Il a ensuite mis en lumière les principaux défis auxquels le camp fait face, notamment :
- le manque d’eau potable ;
- l’insuffisance d’abris ;
- le manque de briquettes de cuisson ;
- l’insuffisance de douches et de latrines ;
- l’insuffisance de nourriture ;
- le manque de médicaments.
Il a conclu en remerciant l’ensemble des partenaires qui ont porté leur soutien à nos frères et sœurs réfugiés congolais.
Les réfugiés lancent un appel à la communauté internationale.


Au nom des réfugiés, leur représentant a salué la présence du Nonce apostolique, qualifiée « d’honneur et d’encouragement ». Il a rappelé la mission du Nonce : porter la voix du Pape, écouter les réalités locales et servir de pont entre les communautés et le Saint-Siège.
Il a lancé un appel pressant à la communauté internationale, en faveur d’un soutien accru aux réfugiés, en particulier aux femmes et aux enfants, afin de répondre à leurs besoins essentiels. Tout en remerciant le Burundi, pays hôte, pour son accueil généreux, il a souligné que le pays ne peut, à lui seul, faire face à l’ampleur des besoins. Il a insisté sur l’insuffisance de nourriture, l’accès limité aux soins de santé, le manque d’eau potable et de vêtements.
Reconnaissance du HCR et des autorités locales.
Le représentant du HCR a exprimé sa profonde gratitude au Gouvernement du Burundi pour son accueil exemplaire des réfugiés, notamment par la mise à disposition du site et la mobilisation des communautés locales. Il a également salué la solidarité de la population hôte, qui a partagé le peu qu’elle possédait dès l’arrivée des réfugiés congolais, avant même l’intervention humanitaire.
Représentant le Gouverneur de la province de Buhumuza, son conseiller Chargé des questions économiques et de développement a transmis la reconnaissance des autorités provinciales au Saint-Père, le Pape Léon XIV, pour l’envoi de son représentant.

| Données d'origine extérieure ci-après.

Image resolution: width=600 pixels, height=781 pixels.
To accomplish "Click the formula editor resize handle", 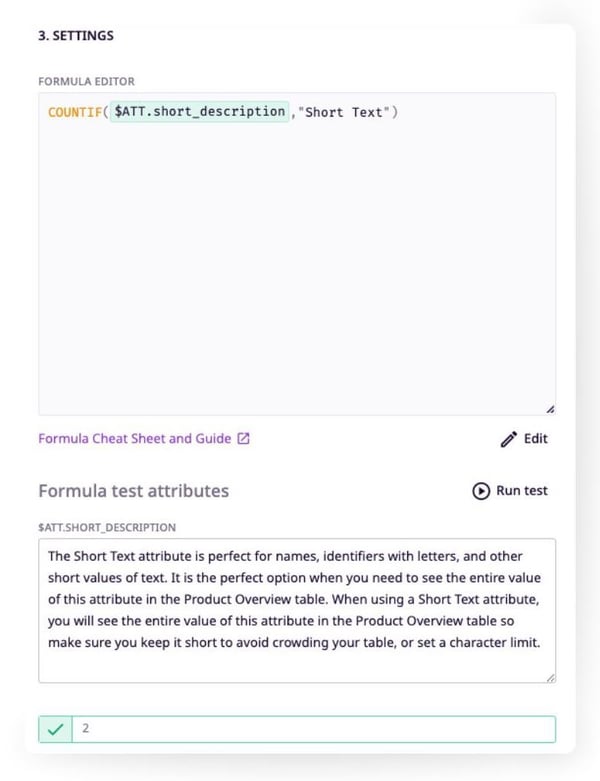I will (550, 409).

Il a encouragé les réfugiés en leur rappelant qu’ils ne sont pas seuls, malgré les violences subies, et que l’administration reste engagée à les accompagner vers la reconstruction de leur vie et de leur dignité, dans l’espoir d’un retour paisible en RDC.
La proximité de l’Église catholique réaffirmée

S’exprimant au nom de la Conférence des Évêques Catholiques du Burundi (CECAB), Monseigneur Bonaventure NAHIMANA, l’Archevêque de Gitega a souligné la proximité de l’Église catholique du Burundi et de l’Église universelle envers les réfugiés.
« Nous vous avons accueillis comme des frères et sœurs, pour partager le peu que nous avons », a-t-il déclaré, appelant à la prière pour la paix dans la sous-région et dans le monde.
Un geste concret de solidarité de l’Église.

Avant que son Excellence Monseigneur le Nonce apostolique ne clôture les discours, l’Abbé Bernard Cubwa, Secrétaire Général de Caritas Burundi, a annoncé un important don de l’Église catholique, en collaboration avec la Fraternité Monseigneur Courtney de la Nonciature apostolique de Bujumbura, pour manifester la proximité du Pape envers les plus vulnérables.
Ce don était composé de :
- 160 sacs de 25 kg de farine de maïs ;
- 35 sacs de 100 kg de farine de manioc ;
- 33 sacs de farine pour bouillie ;
- 80 cartons de biscuits pour enfants ;
- 210 cartons de serviettes hygiéniques destinées aux filles et femmes de 14 à 49 ans.
En réponse aux besoins exprimés, il a également annoncé la construction de trois complexes de toilettes au sein du camp.